:: Directions for this task ::
A stretch of the entries below is to be set down exactly, running from the line with "The image size" through the line with "You are a computer-use", both included, and no other line.

:: The input ::
--- START ---
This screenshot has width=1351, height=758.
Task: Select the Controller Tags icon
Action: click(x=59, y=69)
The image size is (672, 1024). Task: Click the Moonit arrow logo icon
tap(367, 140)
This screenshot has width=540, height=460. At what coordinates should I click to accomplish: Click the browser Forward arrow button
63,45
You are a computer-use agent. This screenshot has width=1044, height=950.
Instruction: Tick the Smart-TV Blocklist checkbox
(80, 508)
--- END ---
--- START ---
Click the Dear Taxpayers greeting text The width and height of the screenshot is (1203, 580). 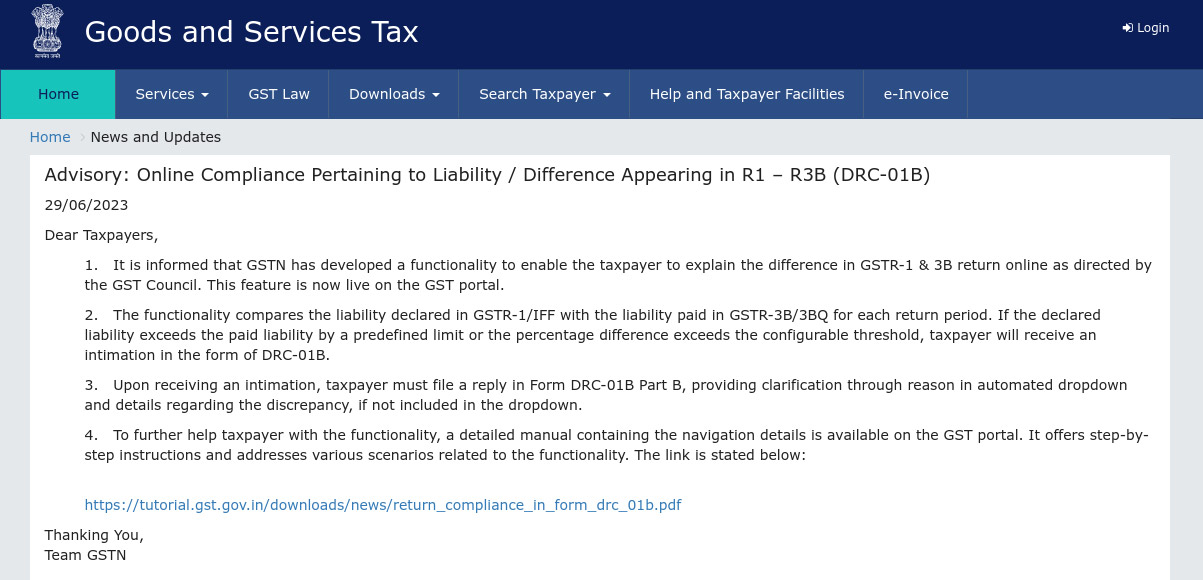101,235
--- END ---
--- START ---
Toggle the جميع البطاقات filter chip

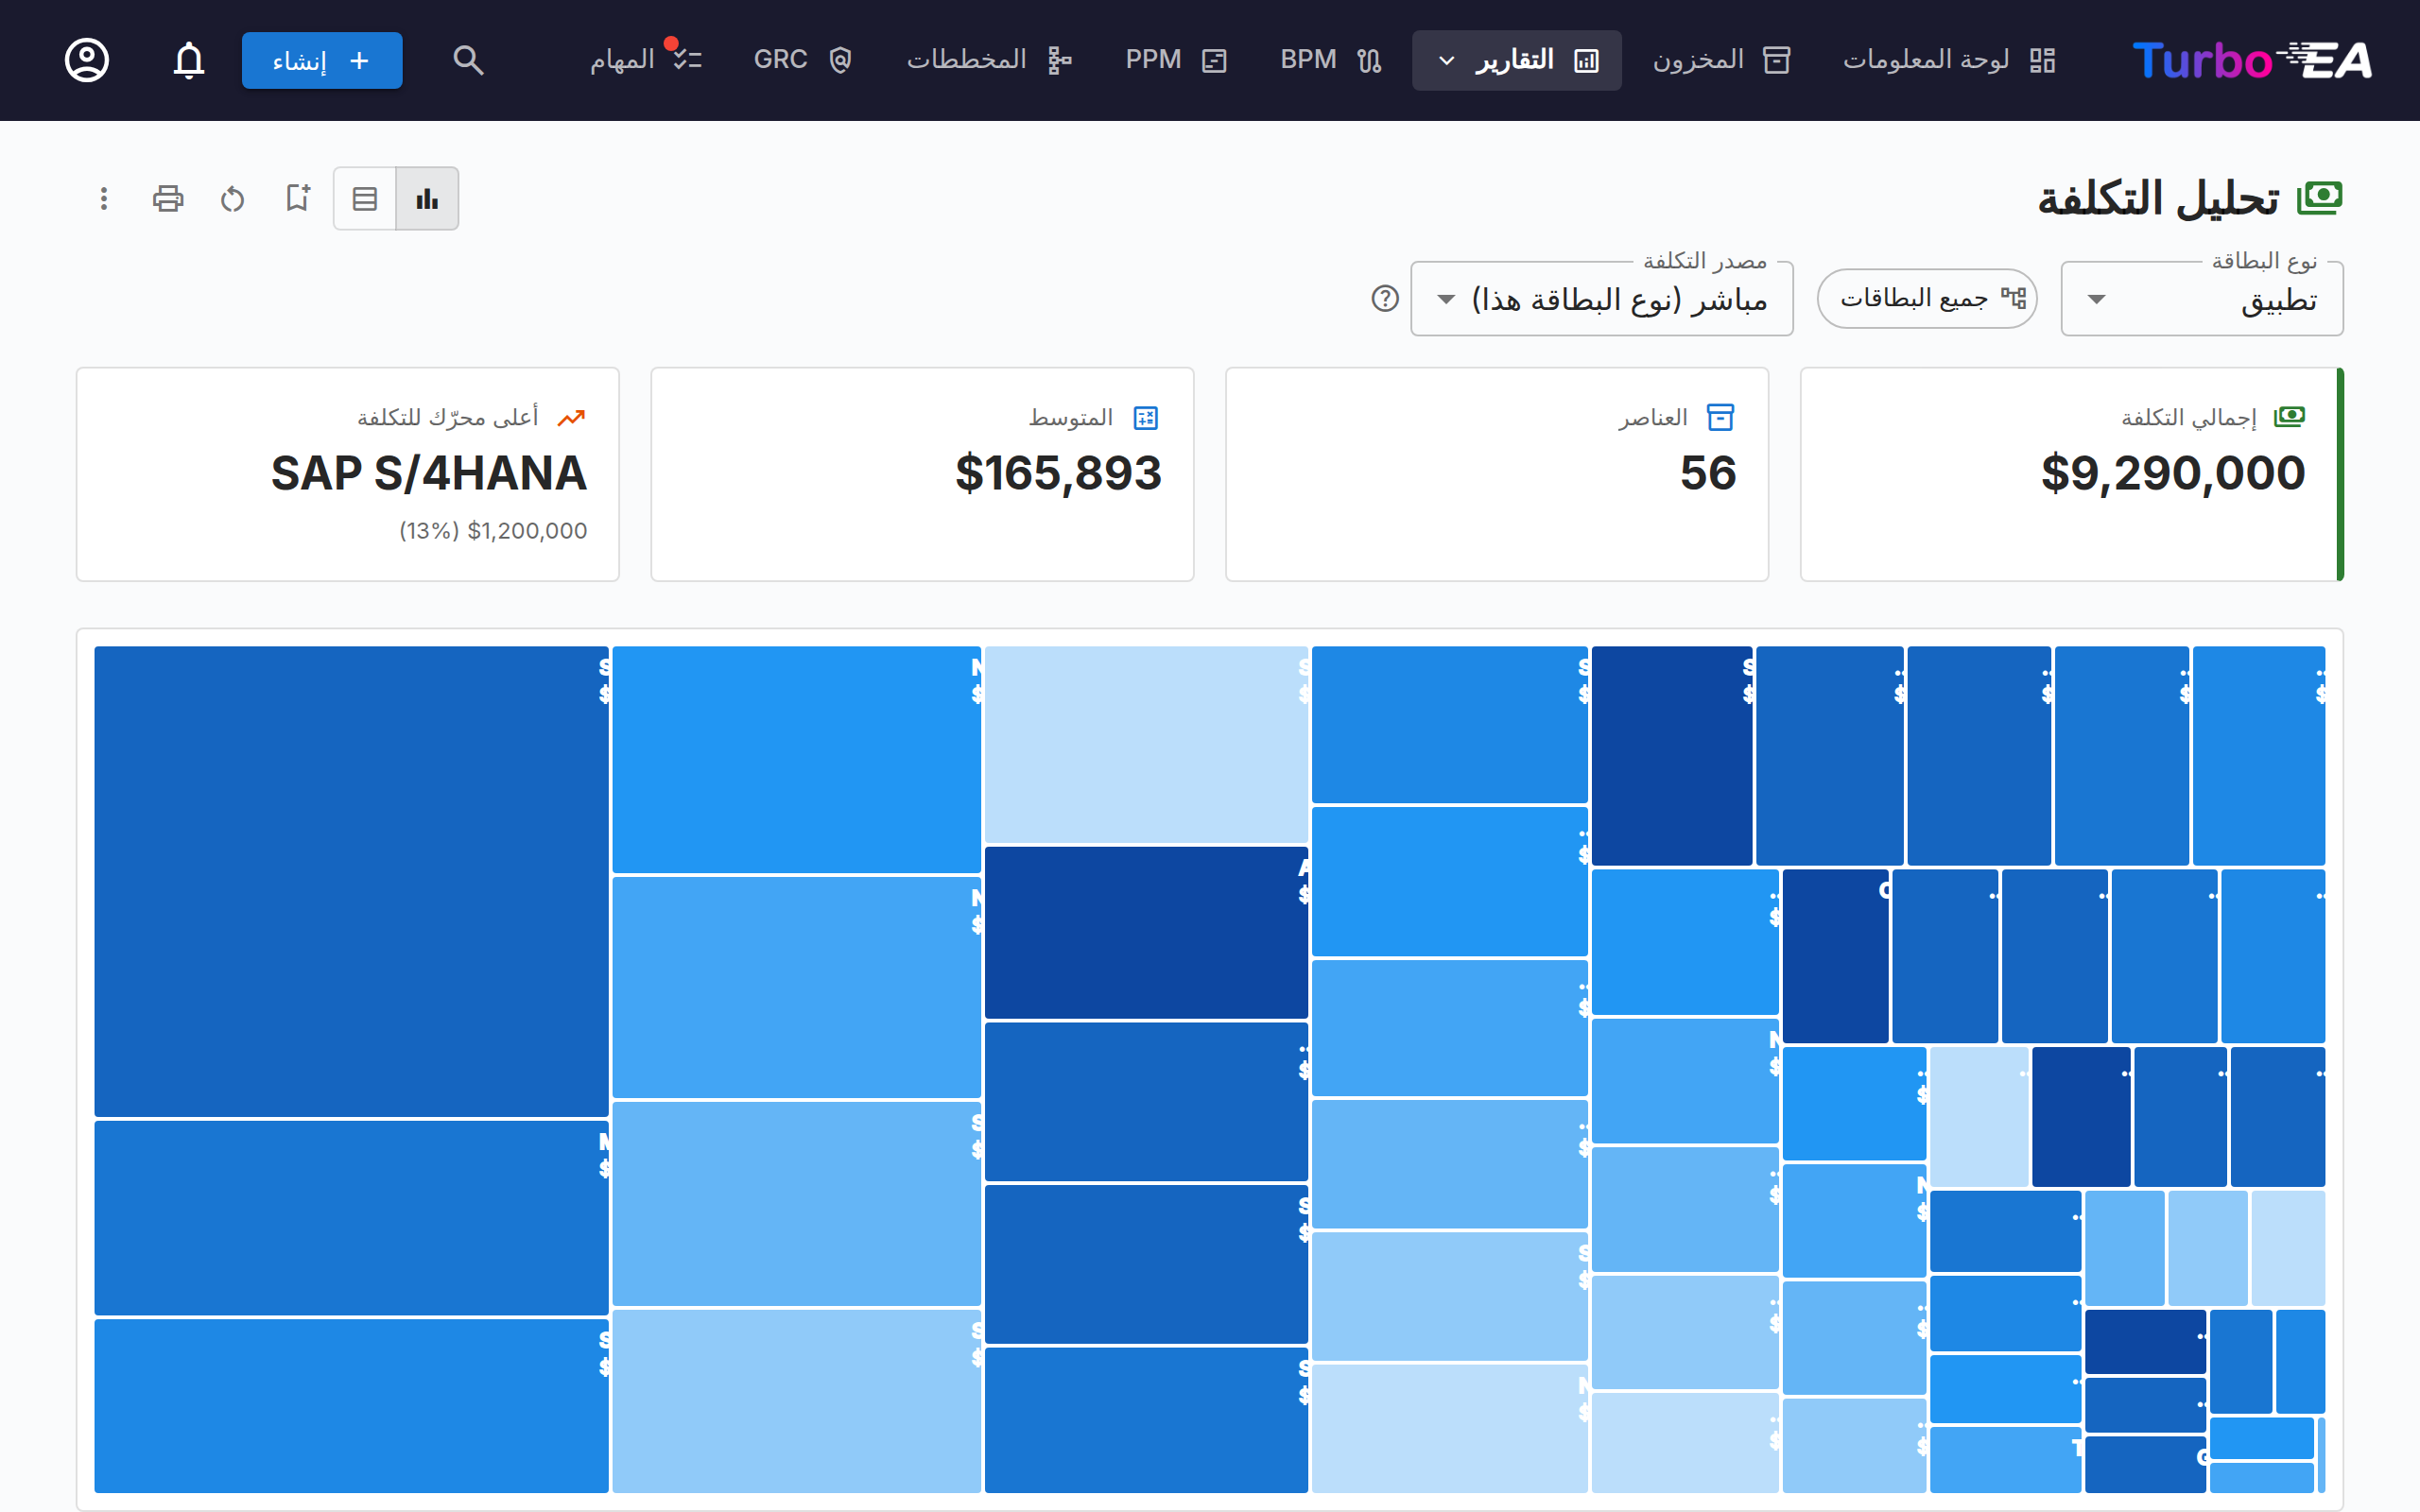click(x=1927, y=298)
--- END ---
:: Output for this task ::
The image size is (672, 1024). Task: Click the Moonit arrow logo icon
tap(367, 140)
This screenshot has width=540, height=460. At what coordinates should I click to accomplish: Click the browser Forward arrow button
63,45
You are a computer-use agent. This screenshot has width=1044, height=950.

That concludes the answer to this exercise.